* _Work required_
Output an exact reproduction of the data.

[Stored items]
· · · ·
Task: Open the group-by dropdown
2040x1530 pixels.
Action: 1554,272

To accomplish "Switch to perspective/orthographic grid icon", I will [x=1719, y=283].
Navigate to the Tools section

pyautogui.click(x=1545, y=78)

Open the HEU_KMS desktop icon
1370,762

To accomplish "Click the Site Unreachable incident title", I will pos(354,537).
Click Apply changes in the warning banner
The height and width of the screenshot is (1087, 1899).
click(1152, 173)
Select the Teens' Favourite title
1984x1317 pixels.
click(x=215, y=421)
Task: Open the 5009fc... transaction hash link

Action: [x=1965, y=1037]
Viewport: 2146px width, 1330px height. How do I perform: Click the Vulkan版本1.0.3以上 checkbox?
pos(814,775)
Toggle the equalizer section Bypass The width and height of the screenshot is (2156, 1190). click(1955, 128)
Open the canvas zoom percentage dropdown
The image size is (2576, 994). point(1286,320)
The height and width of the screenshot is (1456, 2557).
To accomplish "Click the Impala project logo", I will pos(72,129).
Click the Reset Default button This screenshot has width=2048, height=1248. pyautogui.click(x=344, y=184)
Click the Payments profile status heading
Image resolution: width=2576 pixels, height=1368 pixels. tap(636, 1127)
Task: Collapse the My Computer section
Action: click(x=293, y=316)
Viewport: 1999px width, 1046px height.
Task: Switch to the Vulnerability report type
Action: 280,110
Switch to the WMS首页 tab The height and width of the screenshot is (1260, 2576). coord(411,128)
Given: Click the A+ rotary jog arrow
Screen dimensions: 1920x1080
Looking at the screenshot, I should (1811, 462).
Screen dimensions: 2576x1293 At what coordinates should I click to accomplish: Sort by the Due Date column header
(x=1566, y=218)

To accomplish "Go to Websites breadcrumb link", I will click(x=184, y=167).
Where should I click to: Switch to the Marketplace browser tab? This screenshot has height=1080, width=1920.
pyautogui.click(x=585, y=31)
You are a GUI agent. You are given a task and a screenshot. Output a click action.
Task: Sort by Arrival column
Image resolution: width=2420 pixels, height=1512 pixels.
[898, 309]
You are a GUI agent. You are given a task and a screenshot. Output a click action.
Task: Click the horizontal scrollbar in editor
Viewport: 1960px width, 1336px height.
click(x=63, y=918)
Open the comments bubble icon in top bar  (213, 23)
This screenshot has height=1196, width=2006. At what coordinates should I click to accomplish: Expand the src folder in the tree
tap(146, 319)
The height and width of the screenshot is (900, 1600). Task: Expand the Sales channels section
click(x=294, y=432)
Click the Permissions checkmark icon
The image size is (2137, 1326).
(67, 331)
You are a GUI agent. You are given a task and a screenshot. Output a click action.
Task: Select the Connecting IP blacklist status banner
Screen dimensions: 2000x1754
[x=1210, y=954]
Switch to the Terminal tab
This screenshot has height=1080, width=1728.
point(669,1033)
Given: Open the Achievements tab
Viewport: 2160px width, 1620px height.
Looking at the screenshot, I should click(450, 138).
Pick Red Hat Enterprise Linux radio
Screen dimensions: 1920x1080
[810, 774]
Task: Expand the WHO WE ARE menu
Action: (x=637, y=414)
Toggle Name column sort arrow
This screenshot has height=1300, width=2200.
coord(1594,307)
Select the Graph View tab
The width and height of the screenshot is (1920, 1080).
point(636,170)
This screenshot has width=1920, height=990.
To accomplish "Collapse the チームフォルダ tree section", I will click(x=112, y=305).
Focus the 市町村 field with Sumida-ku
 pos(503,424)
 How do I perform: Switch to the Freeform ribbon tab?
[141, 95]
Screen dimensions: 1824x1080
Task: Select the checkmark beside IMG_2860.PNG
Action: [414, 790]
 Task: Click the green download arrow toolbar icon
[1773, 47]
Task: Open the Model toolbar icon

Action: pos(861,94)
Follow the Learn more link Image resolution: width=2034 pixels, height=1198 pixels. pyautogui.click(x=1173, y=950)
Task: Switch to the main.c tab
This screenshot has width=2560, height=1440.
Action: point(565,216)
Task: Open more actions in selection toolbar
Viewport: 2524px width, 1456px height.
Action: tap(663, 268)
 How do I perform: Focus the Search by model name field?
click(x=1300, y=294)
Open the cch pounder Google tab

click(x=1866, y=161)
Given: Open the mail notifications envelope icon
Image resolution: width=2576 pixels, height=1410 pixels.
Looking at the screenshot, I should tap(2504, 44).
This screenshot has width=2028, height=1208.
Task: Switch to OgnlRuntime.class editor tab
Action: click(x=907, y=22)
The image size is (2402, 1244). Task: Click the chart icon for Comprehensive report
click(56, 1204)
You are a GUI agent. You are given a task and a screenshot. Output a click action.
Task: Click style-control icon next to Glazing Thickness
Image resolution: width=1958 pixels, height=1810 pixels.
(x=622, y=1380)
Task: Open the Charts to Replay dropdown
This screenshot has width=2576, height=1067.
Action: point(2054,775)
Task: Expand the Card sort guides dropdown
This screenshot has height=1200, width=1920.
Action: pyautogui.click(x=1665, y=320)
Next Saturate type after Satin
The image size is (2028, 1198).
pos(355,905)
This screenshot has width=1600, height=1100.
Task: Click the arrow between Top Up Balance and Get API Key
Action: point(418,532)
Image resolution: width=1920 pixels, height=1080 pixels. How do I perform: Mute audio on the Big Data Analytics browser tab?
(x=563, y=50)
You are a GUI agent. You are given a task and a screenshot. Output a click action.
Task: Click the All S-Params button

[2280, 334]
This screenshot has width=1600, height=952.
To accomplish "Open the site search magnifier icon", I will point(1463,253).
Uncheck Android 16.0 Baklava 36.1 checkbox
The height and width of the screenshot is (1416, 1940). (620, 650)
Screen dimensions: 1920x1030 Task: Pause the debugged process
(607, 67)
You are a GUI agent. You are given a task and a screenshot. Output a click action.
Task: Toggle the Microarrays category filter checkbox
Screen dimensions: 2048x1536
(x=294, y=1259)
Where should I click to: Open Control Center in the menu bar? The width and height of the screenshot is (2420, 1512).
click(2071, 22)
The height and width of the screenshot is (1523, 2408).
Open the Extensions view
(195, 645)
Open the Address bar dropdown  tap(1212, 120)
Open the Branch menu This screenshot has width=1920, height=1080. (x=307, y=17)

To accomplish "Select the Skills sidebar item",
· · · ·
* _Completed exercise_
Task: Open the group-by dropdown
2040x1530 pixels.
Action: 1554,272

To accomplish "Switch to perspective/orthographic grid icon", I will [x=1719, y=283].
Navigate to the Tools section

pyautogui.click(x=1545, y=78)

Open the HEU_KMS desktop icon
1370,762

To accomplish "Click the Site Unreachable incident title", I will pos(354,537).
Click Apply changes in the warning banner
The height and width of the screenshot is (1087, 1899).
click(1152, 173)
Select the Teens' Favourite title
1984x1317 pixels.
click(x=215, y=421)
Task: Open the 5009fc... transaction hash link

Action: [x=1965, y=1037]
Viewport: 2146px width, 1330px height. How do I perform: Click the Vulkan版本1.0.3以上 checkbox?
pos(814,775)
Toggle the equalizer section Bypass The width and height of the screenshot is (2156, 1190). click(1955, 128)
Open the canvas zoom percentage dropdown
The image size is (2576, 994). point(1286,320)
The height and width of the screenshot is (1456, 2557).
To accomplish "Click the Impala project logo", I will pos(72,129).
Click the Reset Default button This screenshot has width=2048, height=1248. pyautogui.click(x=344, y=184)
Click the Payments profile status heading
Image resolution: width=2576 pixels, height=1368 pixels. tap(636, 1127)
Task: Collapse the My Computer section
Action: click(x=293, y=316)
Viewport: 1999px width, 1046px height.
Task: Switch to the Vulnerability report type
Action: 280,110
Switch to the WMS首页 tab The height and width of the screenshot is (1260, 2576). coord(411,128)
Given: Click the A+ rotary jog arrow
Screen dimensions: 1920x1080
Looking at the screenshot, I should (1811, 462).
Screen dimensions: 2576x1293 At what coordinates should I click to accomplish: Sort by the Due Date column header
(x=1566, y=218)

To accomplish "Go to Websites breadcrumb link", I will click(x=184, y=167).
Where should I click to: Switch to the Marketplace browser tab? This screenshot has height=1080, width=1920.
pyautogui.click(x=585, y=31)
You are a GUI agent. You are given a task and a screenshot. Output a click action.
Task: Sort by Arrival column
Image resolution: width=2420 pixels, height=1512 pixels.
[898, 309]
You are a GUI agent. You are given a task and a screenshot. Output a click action.
Task: Click the horizontal scrollbar in editor
Viewport: 1960px width, 1336px height.
click(x=63, y=918)
Open the comments bubble icon in top bar  (213, 23)
This screenshot has height=1196, width=2006. At what coordinates should I click to accomplish: Expand the src folder in the tree
tap(146, 319)
The height and width of the screenshot is (900, 1600). Task: Expand the Sales channels section
click(x=294, y=432)
Click the Permissions checkmark icon
The image size is (2137, 1326).
(67, 331)
You are a GUI agent. You are given a task and a screenshot. Output a click action.
Task: Select the Connecting IP blacklist status banner
Screen dimensions: 2000x1754
[x=1210, y=954]
Switch to the Terminal tab
This screenshot has height=1080, width=1728.
point(669,1033)
Given: Open the Achievements tab
Viewport: 2160px width, 1620px height.
Looking at the screenshot, I should click(450, 138).
Pick Red Hat Enterprise Linux radio
Screen dimensions: 1920x1080
[810, 774]
Task: Expand the WHO WE ARE menu
Action: (x=637, y=414)
Toggle Name column sort arrow
This screenshot has height=1300, width=2200.
coord(1594,307)
Select the Graph View tab
The width and height of the screenshot is (1920, 1080).
point(636,170)
This screenshot has width=1920, height=990.
To accomplish "Collapse the チームフォルダ tree section", I will click(x=112, y=305).
Focus the 市町村 field with Sumida-ku
 pos(503,424)
 How do I perform: Switch to the Freeform ribbon tab?
[141, 95]
Screen dimensions: 1824x1080
Task: Select the checkmark beside IMG_2860.PNG
Action: [414, 790]
 Task: Click the green download arrow toolbar icon
[1773, 47]
Task: Open the Model toolbar icon

Action: pos(861,94)
Follow the Learn more link Image resolution: width=2034 pixels, height=1198 pixels. pyautogui.click(x=1173, y=950)
Task: Switch to the main.c tab
This screenshot has width=2560, height=1440.
Action: point(565,216)
Task: Open more actions in selection toolbar
Viewport: 2524px width, 1456px height.
Action: tap(663, 268)
 How do I perform: Focus the Search by model name field?
click(x=1300, y=294)
Open the cch pounder Google tab

click(x=1866, y=161)
Given: Open the mail notifications envelope icon
Image resolution: width=2576 pixels, height=1410 pixels.
Looking at the screenshot, I should tap(2504, 44).
This screenshot has width=2028, height=1208.
Task: Switch to OgnlRuntime.class editor tab
Action: click(x=907, y=22)
The image size is (2402, 1244). Task: Click the chart icon for Comprehensive report
click(56, 1204)
You are a GUI agent. You are given a task and a screenshot. Output a click action.
Task: Click style-control icon next to Glazing Thickness
Image resolution: width=1958 pixels, height=1810 pixels.
(x=622, y=1380)
Task: Open the Charts to Replay dropdown
This screenshot has width=2576, height=1067.
Action: point(2054,775)
Task: Expand the Card sort guides dropdown
This screenshot has height=1200, width=1920.
Action: pyautogui.click(x=1665, y=320)
Next Saturate type after Satin
The image size is (2028, 1198).
pos(355,905)
This screenshot has width=1600, height=1100.
Task: Click the arrow between Top Up Balance and Get API Key
Action: point(418,532)
Image resolution: width=1920 pixels, height=1080 pixels. How do I perform: Mute audio on the Big Data Analytics browser tab?
(x=563, y=50)
You are a GUI agent. You are given a task and a screenshot. Output a click action.
Task: Click the All S-Params button

[2280, 334]
This screenshot has width=1600, height=952.
To accomplish "Open the site search magnifier icon", I will point(1463,253).
Uncheck Android 16.0 Baklava 36.1 checkbox
The height and width of the screenshot is (1416, 1940). (620, 650)
Screen dimensions: 1920x1030 Task: Pause the debugged process
(607, 67)
You are a GUI agent. You are given a task and a screenshot. Output a click action.
Task: Toggle the Microarrays category filter checkbox
Screen dimensions: 2048x1536
(x=294, y=1259)
Where should I click to: Open Control Center in the menu bar? The width and height of the screenshot is (2420, 1512).
click(2071, 22)
The height and width of the screenshot is (1523, 2408).
Open the Extensions view
(195, 645)
Open the Address bar dropdown  tap(1212, 120)
Open the Branch menu This screenshot has width=1920, height=1080. (x=307, y=17)

To accomplish "Select the Skills sidebar item",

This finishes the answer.